Until recently, there was never any question about my priorities. I wrote way back in October that “my first priority has to go to my health, my second to my emotional well-being, and my third, to school.” It has been that way since I was diagnosed–out of necessity, out of sanity, and just because it made sense to me.
Lately, though, this 1-2-3 approach hasn’t been making much sense to me. I’ve been putting my emotional well-being (which includes sleep, and spending time with my family and friends, and relaxing, and enjoying my life) first, second comes school (or sometimes first), and third… my health. This doesn’t mean that i’m not taking my chemo because i’m out drinking or not going to my important doctor’s appointments or getting my blood drawn when i’m told to because i’m busy doing whatever it is I do all day that keeps me so busy… it just means that i’m trying to balance all of this stuff. It means i’m trying to live with cancer, and fit it into my life where it fits, and cancelling and rescheduling where it doesn’t fit. I often feel good–so I have the luxury to do that. Whereas in the past I was at the will and whim of my doctors and their schedulers when it came to setting up appointments, now i’m trying to schedule my appointments around classes and meetings and extracurricular activities so they don’t interfere. This makes sense to me right now–i’m in the middle of my end-of-the-quarter push and all of these second opinions and other “extra-credit” appointments that aren’t essential right now can wait until spring break or the beginning of next quarter when I don’t have a million other things to think about. Can’t they? I make school to-do lists, I make cancer to-do lists, I make life to-do lists–It’s an organizational nightmare.
Following this, i’ve been trying to schedule my transplant evaluation around school because it’s not acute (it’s way in the future), because I haven’t made a decision yet about the transplant, and because I keep waiting for them to call me and tell me that my insurance hasn’t been worked out after all. But i’m trying to do it the week they told me they want to do it even though i’d rather put it off til spring break. If i’m going to have to wait a year or three years for a new liver, what’s another two weeks? They don’t think about it that way–they want to do it now. So I was telling the scheduler my class schedule the other day and she says something like, “We’ll try to work around your schedule, but if you have to miss class for an appointment, maybe seeing the doctor is more important.”
Maybe it is. I’m focused on making this final (well, now, ten-month) push toward finishing this darn quarter and getting my master’s degree, but it’s all really just a diversion. Isn’t it? If I didn’t go to these appointment and take my chemo and notice any symptoms or side effects and keep up with the organizational nightmare that is cancer, I wouldn’t have a reason to get a master’s degree aside from (spoken with slight sarcasm) the pure enjoyment of getting it. I wouldn’t have a future. If my doctors are right, and a transplant is my only/best option aside from taking chemo as long as it keeps working or waiting for “the cure,” I won’t have a future if I don’t prepare for a transplant now. If that means missing a class or a career fair to make an appointment…so be it. Having a future is more important than going to class or trying to get an internship for the summer.
But there are so many things vying for my attention right now, so many “all-important” assignment deadlines and meetings and people counting on me for things that it’s hard to keep up, to put things in perspective like that. I feel like I should come to some sort of conclusion, but I haven’t really changed my mind. I’m caught up in the minutia right now. I’m completely aware of that. If they want to do my transplant evaluation right now, also, there’s nothing I can really do about that. What I can do is try to fit in as much as I can and schedule and reschedule and run and get less sleep until I do.
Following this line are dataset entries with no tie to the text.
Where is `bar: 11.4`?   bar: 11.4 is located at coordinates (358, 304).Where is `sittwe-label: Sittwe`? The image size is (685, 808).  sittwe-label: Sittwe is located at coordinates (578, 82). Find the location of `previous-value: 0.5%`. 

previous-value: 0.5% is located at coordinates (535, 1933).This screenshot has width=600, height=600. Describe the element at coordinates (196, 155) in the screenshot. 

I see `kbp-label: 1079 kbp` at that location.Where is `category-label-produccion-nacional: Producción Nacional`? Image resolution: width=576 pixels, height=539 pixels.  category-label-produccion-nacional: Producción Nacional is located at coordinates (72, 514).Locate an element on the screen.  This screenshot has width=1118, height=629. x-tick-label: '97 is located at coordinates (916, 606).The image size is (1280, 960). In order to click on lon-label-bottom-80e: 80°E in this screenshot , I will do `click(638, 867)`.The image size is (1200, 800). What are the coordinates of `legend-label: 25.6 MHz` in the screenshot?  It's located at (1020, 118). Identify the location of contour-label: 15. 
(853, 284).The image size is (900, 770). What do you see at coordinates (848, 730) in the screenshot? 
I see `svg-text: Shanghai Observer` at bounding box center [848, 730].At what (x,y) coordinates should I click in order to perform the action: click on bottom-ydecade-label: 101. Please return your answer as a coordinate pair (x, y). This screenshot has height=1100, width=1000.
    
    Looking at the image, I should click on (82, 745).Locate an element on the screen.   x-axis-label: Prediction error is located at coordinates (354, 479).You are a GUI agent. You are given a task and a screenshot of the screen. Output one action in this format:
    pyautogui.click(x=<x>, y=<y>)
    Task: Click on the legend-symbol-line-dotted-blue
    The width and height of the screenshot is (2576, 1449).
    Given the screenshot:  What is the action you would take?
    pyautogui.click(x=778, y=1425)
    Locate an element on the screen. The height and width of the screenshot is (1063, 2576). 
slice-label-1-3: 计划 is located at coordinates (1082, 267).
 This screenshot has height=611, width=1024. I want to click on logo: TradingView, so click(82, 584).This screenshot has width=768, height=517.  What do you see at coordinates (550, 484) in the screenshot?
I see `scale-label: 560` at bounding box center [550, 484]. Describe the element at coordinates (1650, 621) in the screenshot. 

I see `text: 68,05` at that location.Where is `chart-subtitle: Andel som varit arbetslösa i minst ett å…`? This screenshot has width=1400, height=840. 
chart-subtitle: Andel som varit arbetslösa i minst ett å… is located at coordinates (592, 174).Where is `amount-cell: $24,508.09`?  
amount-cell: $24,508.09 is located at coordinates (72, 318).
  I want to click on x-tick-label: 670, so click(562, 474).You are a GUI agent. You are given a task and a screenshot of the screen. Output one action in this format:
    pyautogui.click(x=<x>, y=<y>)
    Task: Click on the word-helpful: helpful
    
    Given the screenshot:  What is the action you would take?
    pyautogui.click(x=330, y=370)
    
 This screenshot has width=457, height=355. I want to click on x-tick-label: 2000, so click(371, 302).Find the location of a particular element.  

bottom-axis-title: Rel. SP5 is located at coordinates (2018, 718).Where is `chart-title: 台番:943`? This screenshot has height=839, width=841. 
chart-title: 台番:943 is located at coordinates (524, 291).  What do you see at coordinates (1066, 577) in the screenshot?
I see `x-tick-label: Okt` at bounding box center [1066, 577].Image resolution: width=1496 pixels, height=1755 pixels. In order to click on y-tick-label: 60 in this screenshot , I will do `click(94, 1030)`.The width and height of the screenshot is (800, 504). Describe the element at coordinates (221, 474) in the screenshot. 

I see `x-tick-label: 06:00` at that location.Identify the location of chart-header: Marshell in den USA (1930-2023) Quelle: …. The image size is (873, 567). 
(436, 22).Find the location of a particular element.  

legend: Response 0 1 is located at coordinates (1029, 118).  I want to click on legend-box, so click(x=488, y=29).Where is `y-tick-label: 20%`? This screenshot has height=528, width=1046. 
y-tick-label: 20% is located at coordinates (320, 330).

However, at the beginning of this post, I said my first priority was my emotional well-being. And scheduling and rescheduling and running and not sleeping stresses me out–which, ultimately, is not good for my health or my happiness. I am not a machine. Last night I stayed up late working, and this morning I accidentally overslept my alarm by two hours. Something doesn’t fit into this equation, and right now, I really wish it was cancer.